= Intensive gathering =

Pre-agricultural practice

Intensive gathering describes the tending-to of edible wild plants to assure their continuous availability at known, convenient locales. Intensive gathering methods include weeding, discouraging predators, pot-irrigation, and limited harvesting to ensure reproduction. The same system of methods is involved in cultivation, a process which additionally requires systematic soil preparation and planting to tending and harvesting. This human manipulation ultimately results in the domestication of involved plant life.

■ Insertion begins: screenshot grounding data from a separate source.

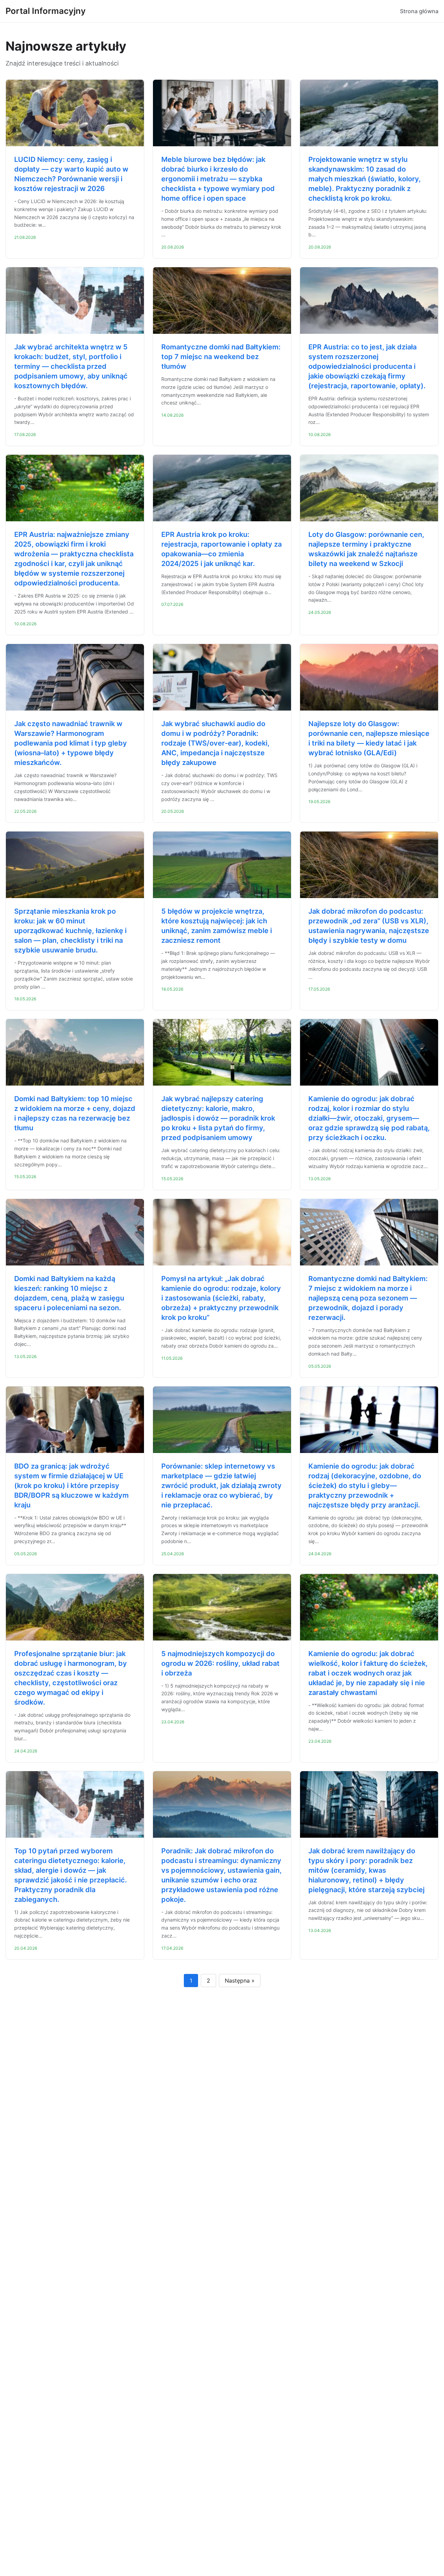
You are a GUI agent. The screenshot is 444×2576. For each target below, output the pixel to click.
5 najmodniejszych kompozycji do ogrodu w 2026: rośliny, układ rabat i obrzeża (220, 1663)
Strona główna (419, 11)
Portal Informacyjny (46, 11)
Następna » (240, 1980)
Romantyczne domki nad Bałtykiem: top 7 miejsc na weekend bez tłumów (221, 357)
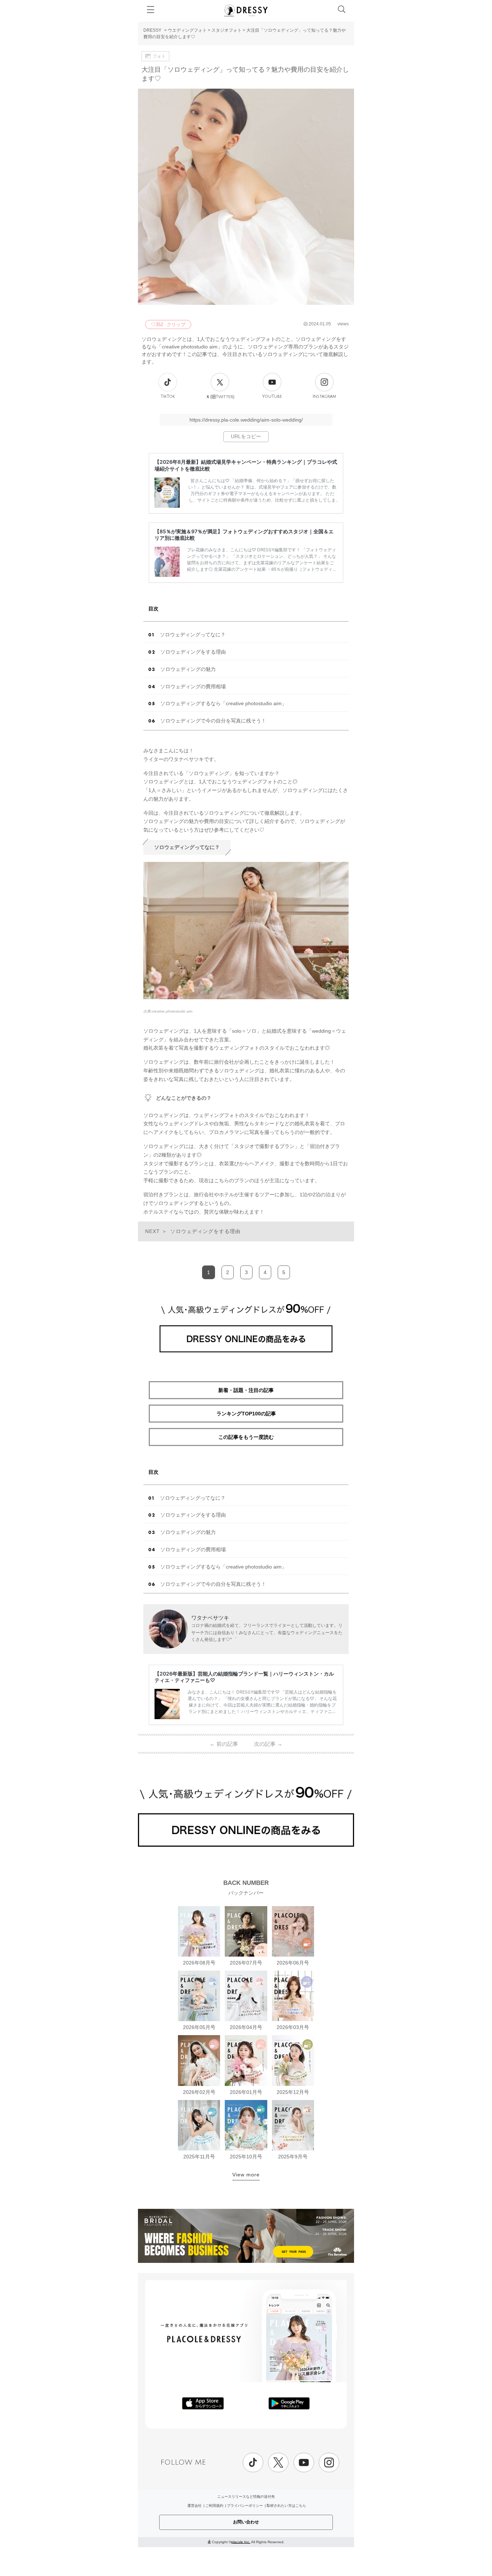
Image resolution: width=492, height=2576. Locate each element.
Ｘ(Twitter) (220, 396)
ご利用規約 (214, 2506)
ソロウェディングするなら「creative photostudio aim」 (223, 703)
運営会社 (194, 2506)
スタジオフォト (226, 30)
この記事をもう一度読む (246, 1437)
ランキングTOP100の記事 (246, 1413)
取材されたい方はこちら (286, 2506)
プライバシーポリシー (245, 2506)
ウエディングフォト (187, 30)
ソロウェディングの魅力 (188, 669)
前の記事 (224, 1744)
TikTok (168, 396)
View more (246, 2174)
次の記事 (268, 1744)
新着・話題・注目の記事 (246, 1390)
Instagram (324, 396)
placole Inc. (240, 2542)
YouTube (272, 396)
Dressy (246, 10)
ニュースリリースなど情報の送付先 (246, 2497)
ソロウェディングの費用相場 (193, 686)
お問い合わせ (246, 2521)
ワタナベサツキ (210, 1618)
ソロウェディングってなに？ (192, 634)
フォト (159, 56)
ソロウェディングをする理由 (193, 652)
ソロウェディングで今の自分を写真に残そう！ (213, 721)
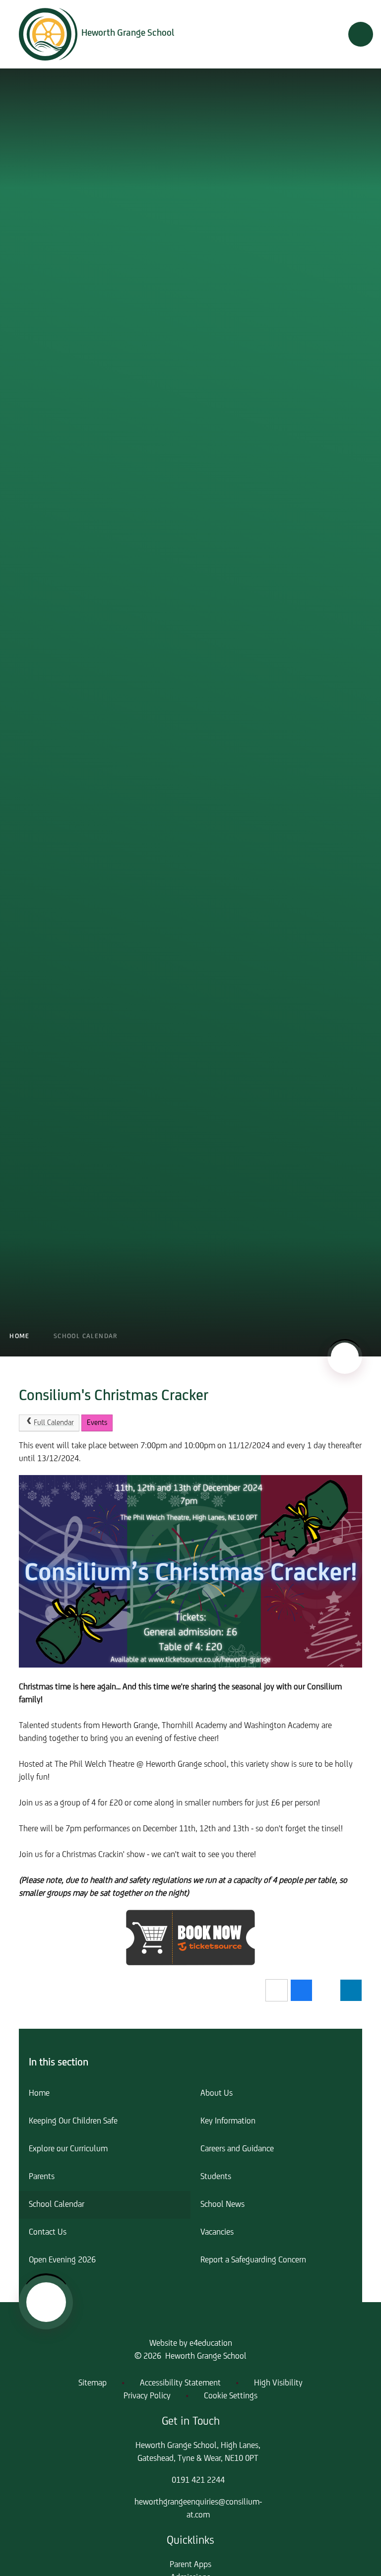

Intensive gathering results in a higher total yield but at a lower efficiency compared to a highly mobile hunter-gatherer lifestyle. Thus, intensive gathering is a product of sedentism and increased population density. Intensive gathering of plant foods at the expense of hunting large game, which was becoming scarcer as population density increased, was common worldwide in the two millennia preceding agriculture. Archeological evidence of intensive gathering includes marked increases in the frequency of particular or groups of taxa relative to prior periods or nearby regions within the same period and bags of several thousand seeds.

==Examples==
The limited and poor-quality nut resources of California's lower Sacramento Valley motivated the peoples living there to practice intensive gathering of Brodiaeoideae corms and small seeds, especially goosefoot seeds, by at least 2500 BP. Intensive gathering of small seeds was adopted elsewhere in central California in around 1,000 BP as population densities reached the higher capacities of more nut-rich areas. Small-seed production was increased by the invention of the seed beater, by expanding the gathering season to include unripe seeds, by managed burning of stands, and by cultivation and ultimately domestication.

During the early Bronze Age, in the Samara river valley and possibly other parts of the south Russian steppes, pastoralism was practiced alongside intensive gathering, which was replaced by agriculture only in the Iron Age.